Restaurateur verpest schilderij verpestte schilderij

Bij de omstreden restauratie in 1986 van het schilderij Who's Afraid of Red, Yellow and Blue III is inderdaad verf van een andere kleur gebruikt dan op het oorspronkelijke doek. Omdat daarna met een roller een vernislaag is aangebracht, kan het schilderij van Barnett Newman niet meer in oorspronkelijke staat worden teruggebracht, zo meldt de Volkskrant op basis van een uitgelekt onderzoeksrapport van het NFI over de restauratie.

De zaak stamt uit 1986, toen het schilderij, een rode rechthoek opgebouwd uit miljoenen puntjes, door een bezoeker van Stedelijk Museum werd bewerkt met een stanleymes. De gemeente Amsterdam betaalde de inmiddels overleden restaurator Daniel Goldreyer acht ton om het schilderij te redden.

Goldreyer zei dat hij in zijn atelier in New York twee miljoen stipjes opnieuw had gezet. Maar de restaurator van het Stedelijk, Elisabeth Bracht, liet na terugkeer van het schilderij in Amsterdam in 1991 direct weten de uitstraling van het schilderij 'levenloos' te vinden, schrijft de krant. De zwak glanzende laag die het schilderij oorspronkelijk had, was volgens haar veranderd in een donkerder oppervlak dat er 'mat en ruw' uitzag.

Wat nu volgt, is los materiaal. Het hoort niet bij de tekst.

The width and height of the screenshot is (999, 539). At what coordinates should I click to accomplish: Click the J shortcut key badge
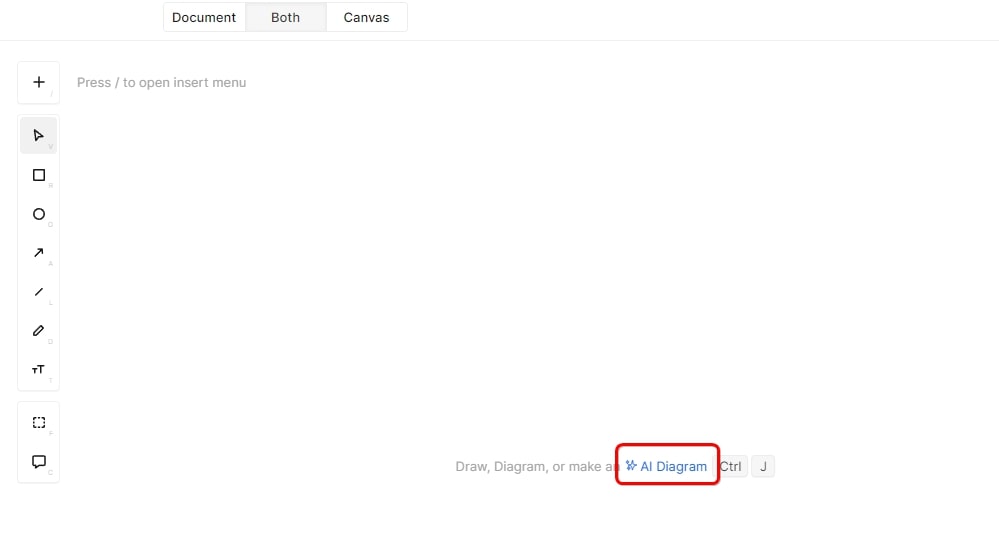point(763,466)
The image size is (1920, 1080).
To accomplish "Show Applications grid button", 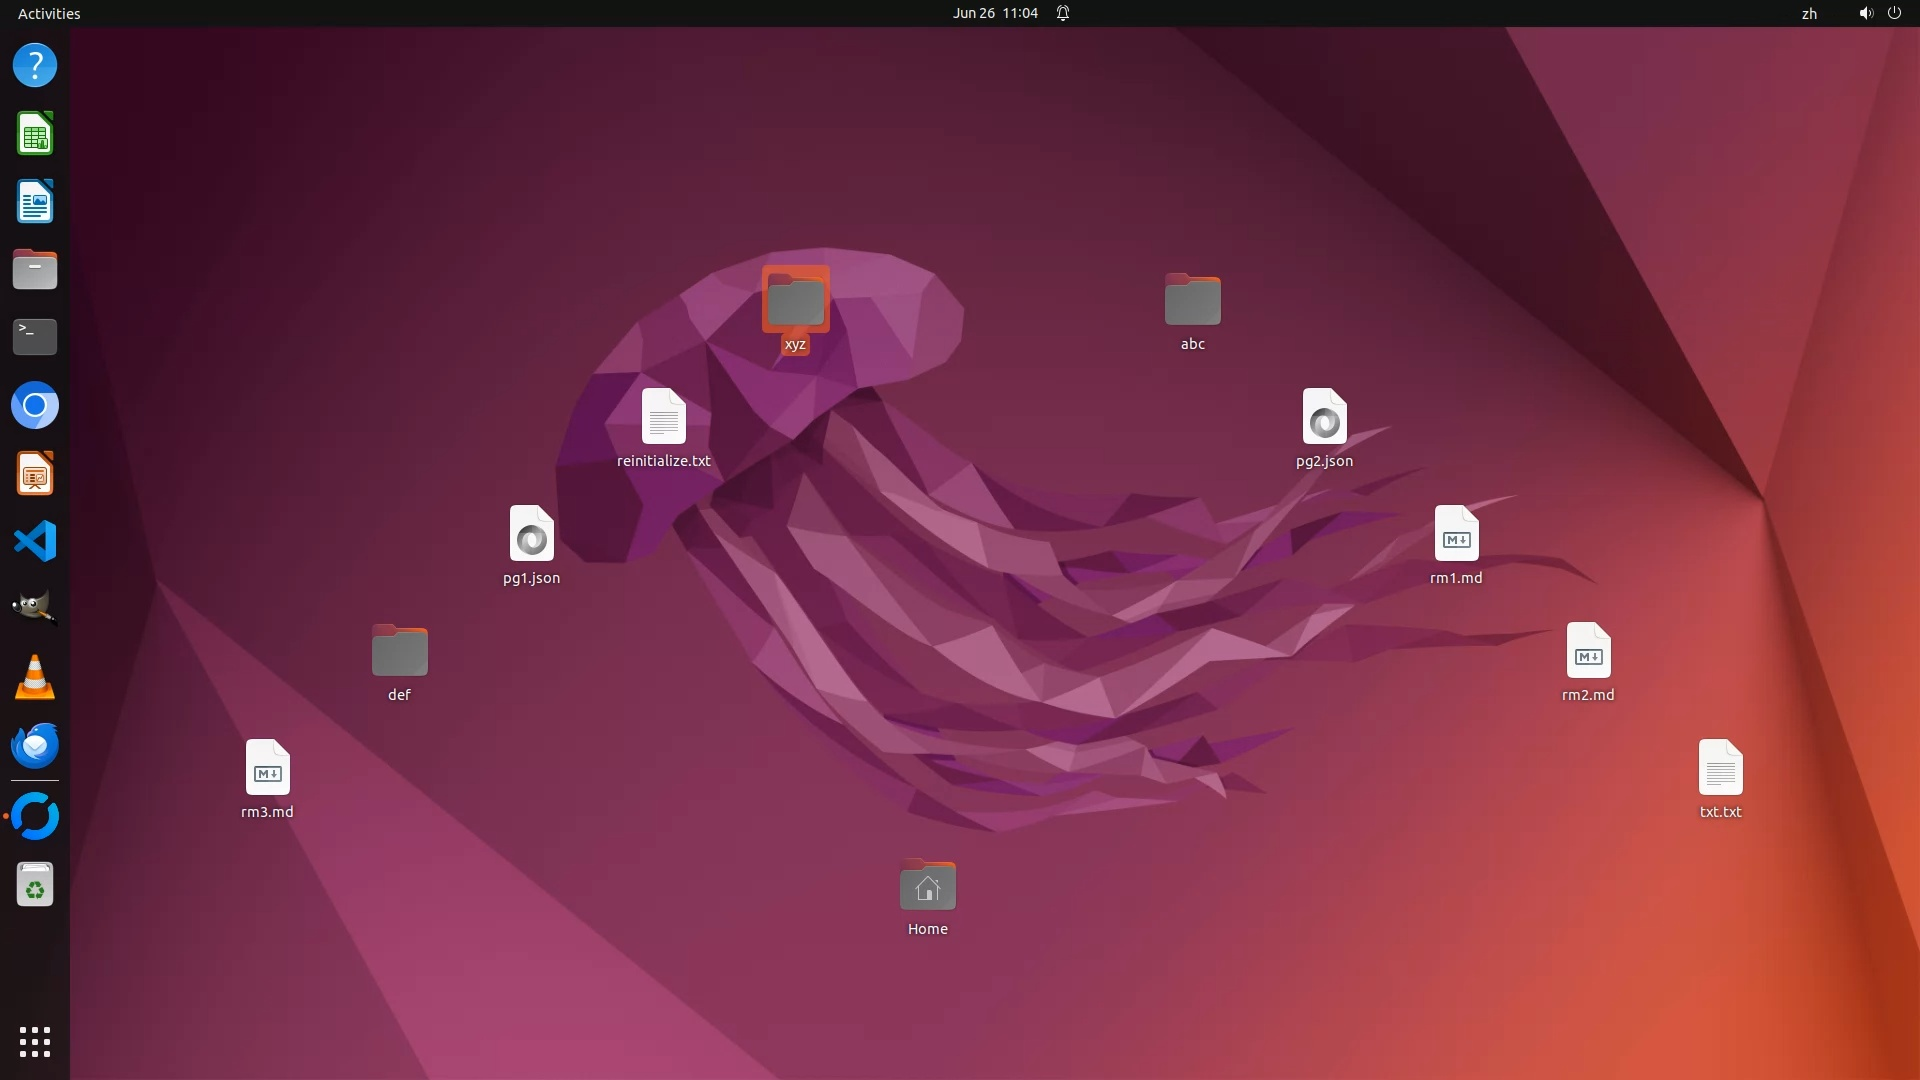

Volgens Bracht was Goldreyer met een verfroller te werk gegaan en had hij het rode vlak in zijn geheel voorzien van een nieuwe verflaag. Goldreyer heeft dat altijd ontkend, maar wel toegegeven dat hij een vernislaag met een roller had aangebracht. Op het origineel was nooit vernis gebruikt. Bracht stelde toen al dat het door die vernislaag onmogelijk was de verf van de verkeerde kleur van het doek te halen, waardoor het voor altijd 'vernietigd' was.

De Raad van State bepaalde vorige week dat Amsterdam twee rapporten van het NFI over de omstreden restauratie openbaar moet maken. Kunstpublicist Jhim Lamoree had daarom gevraagd omdat hij een boek over de affaire wil schrijven. De gemeente Amsterdam vreesde claims van nabestaanden van Goldreyer.

Goldreyer had destijds al een zaak aangespannen tegen Amsterdam omdat de gemeente zijn naam zou hebben geschaad. De zaak eindigde uiteindelijk met een schikking, waarbij Amsterdam hem 77 duizend euro betaalde en beloofde zich niet meer negatief uit te laten over Goldreyer. Nu de Raad van State heeft bepaald dat het rapport openbaar moet worden, kan Amsterdam zich beroepen op overmacht en hoeft de gemeente minder te vrezen voor claims van nabestaanden.

Wanneer Amsterdam het rapport openbaar maakt, is nog niet bekend. De gemeente liet vorige week weten eerst de nabestaanden officieel te informeren.